Sunday, June 13, 2010

Bailout for the States? Summer Showdown Approaches


President Obama is pushing a $50 billion ‘jobs’ bill that would bail out the states (See Obama Presses for Aid to Cities and States).
Making the economic case for helping the states, Mr. Obama said that if teachers and others are laid off — his education secretary, Arne Duncan, has said that without federal aid, up to 300,000 fewer teachers would be in classrooms this fall — “it will mean more costs helping these Americans look for new work, while their lost paychecks will mean less tax revenues and less demand for the products and services provided by other workers.”
Mr. Obama had supported about $50 billion in aid initially — $25 billion for public employees, $23 billion of which would go for teachers’ salaries, and $25 billion to offset states’ increased costs for their share of Medicaid, the public health program for the poor, people with disabilities and many nursing home residents.
Clearly, the purpose of issuing another $50 billion dollars of debt is not for the purpose of stimulating new jobs, but rather for the purpose of maintaining existing jobs and services which can no longer be paid for from tax revenue at the state and local level. It is starting to become apparent that this is no longer a cyclical downturn, but rather a systemic problem. If the latter is the case, how much longer can the federal government borrow debt to prop up state and local economies and keep services running?

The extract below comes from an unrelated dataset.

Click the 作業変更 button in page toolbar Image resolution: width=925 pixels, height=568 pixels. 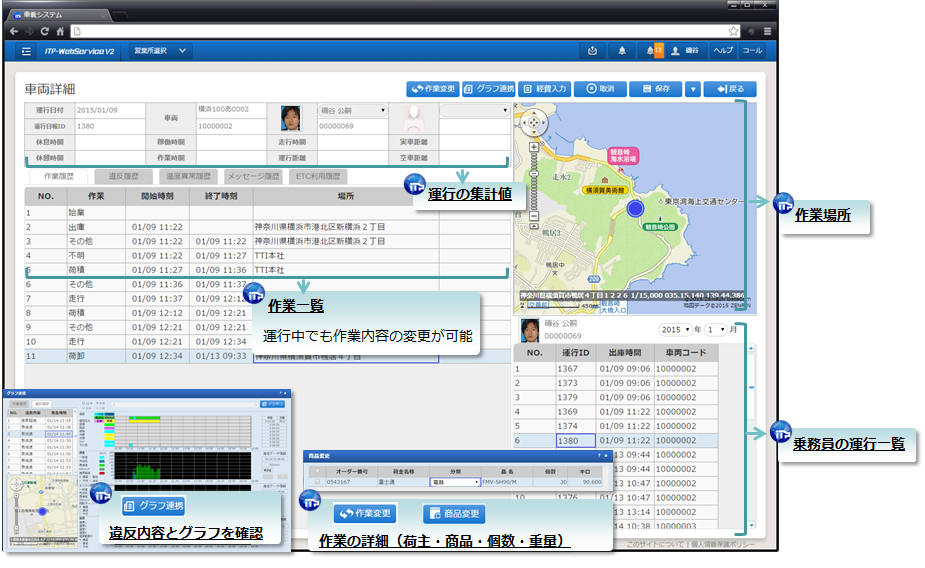pos(433,88)
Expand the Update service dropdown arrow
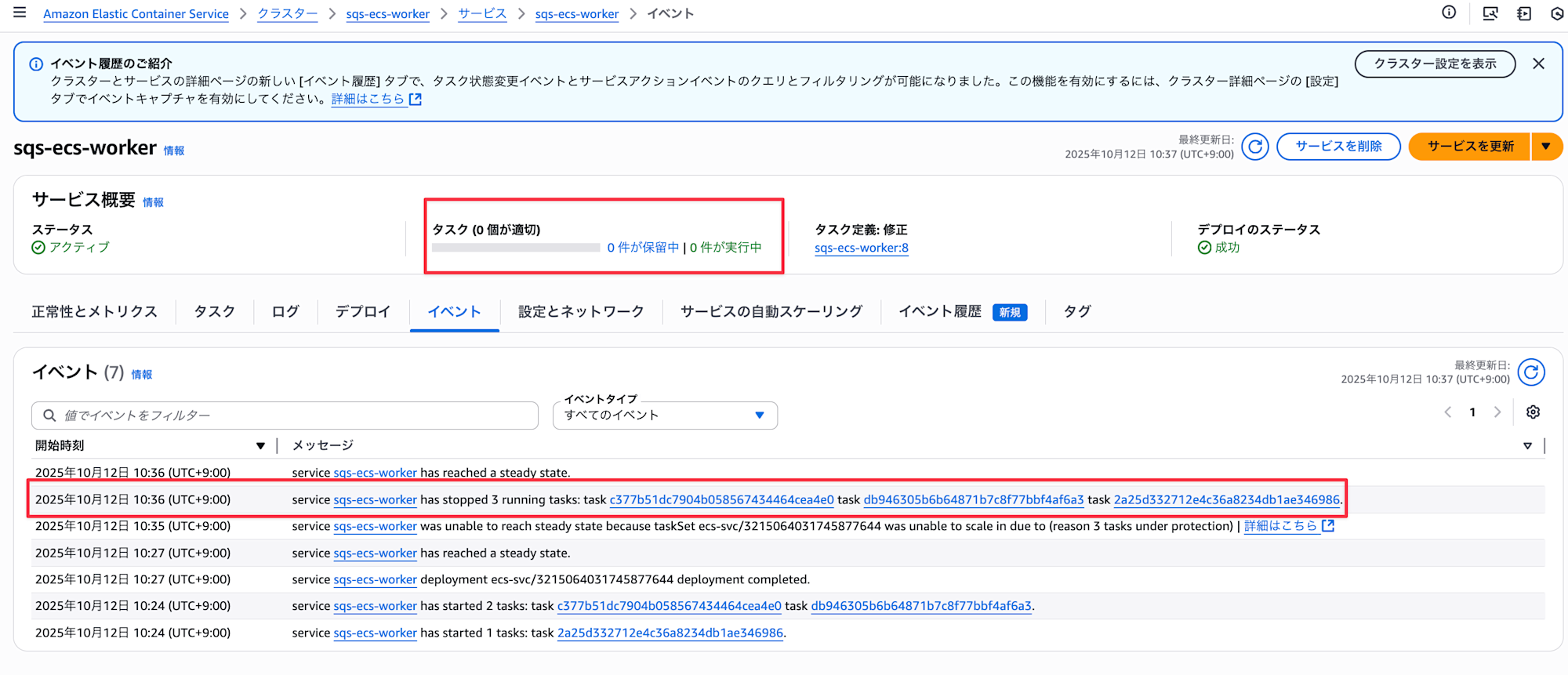This screenshot has width=1568, height=675. coord(1546,147)
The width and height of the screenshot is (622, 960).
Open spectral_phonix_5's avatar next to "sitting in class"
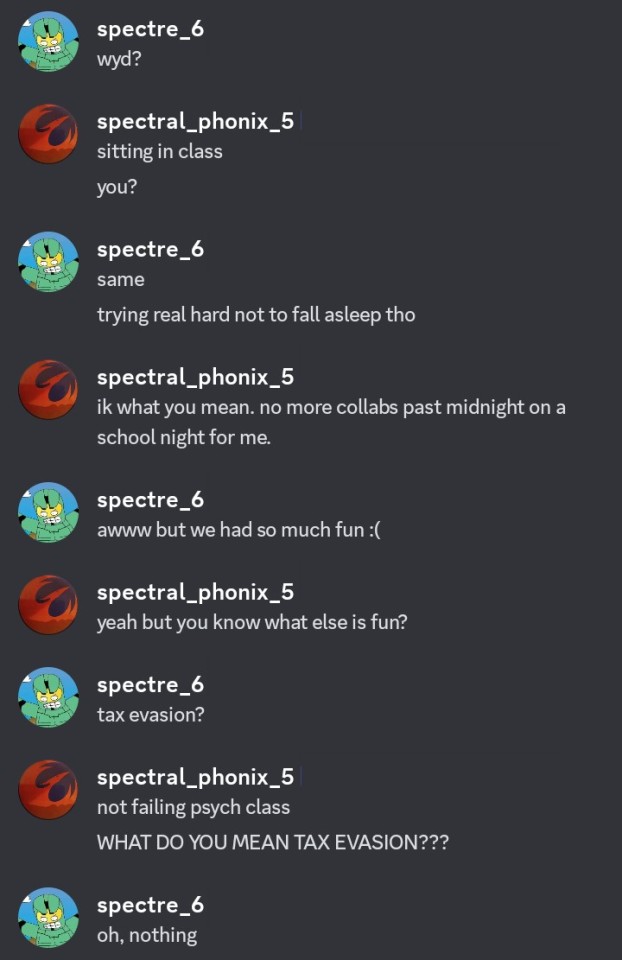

Due to an implosion in the bond market which threatened the existence of the European Union,  austerity programs calling for higher taxes, reduced wages, and decreased spending will be implemented. There will be no more stimulus programs overseas. In America, economic advisers and politicians have yet to change course. The President, treasury secretary Tim Geithner, federal reserve chairman Ben Bernanke, and a majority of Congress continue to push spending programs in order to stem the tide of unemployment and continue delivery of benefits and services.

Thus far, neither the bond market nor the will of the people have forced leadership to reverse course and begin making cuts. When a politician states that he will make the tough choices, it is merely rhetoric. If the decision to reign in spending were made, the result would be a powerful depression, slashing of benefits, and social upheaval. Politically, the fallout would result in massive turnover come election day.

America will likely continue the ponzi scheme until it no longer can. Europe has already reached the tipping point. When the moment of truth arrives, America must either embark on unpopular austerity programs or risk the destruction of the currency. If America chooses austerity, it will mean skyrocketing unemployment, reduced wages, less services, lower home values, and the forfeiture of pension promises. The summer showdown will pit Republicans pretending to hawkishly condemn spending versus Democrats who feign concern for the unemployed and suffering. 
For now, my bet is that the bailout will pass, and most Americans will not miss a beat. The job market will not improve, but neither will it collapse. Unemployment compensation, welfare checks, and medicare payments will continue on. But somewhere down the road, the bond market will force politicians to do something other than pass a bill.  Eventually, the choice must be made to choose austerity and face a depression or to debase the currency through massive printing.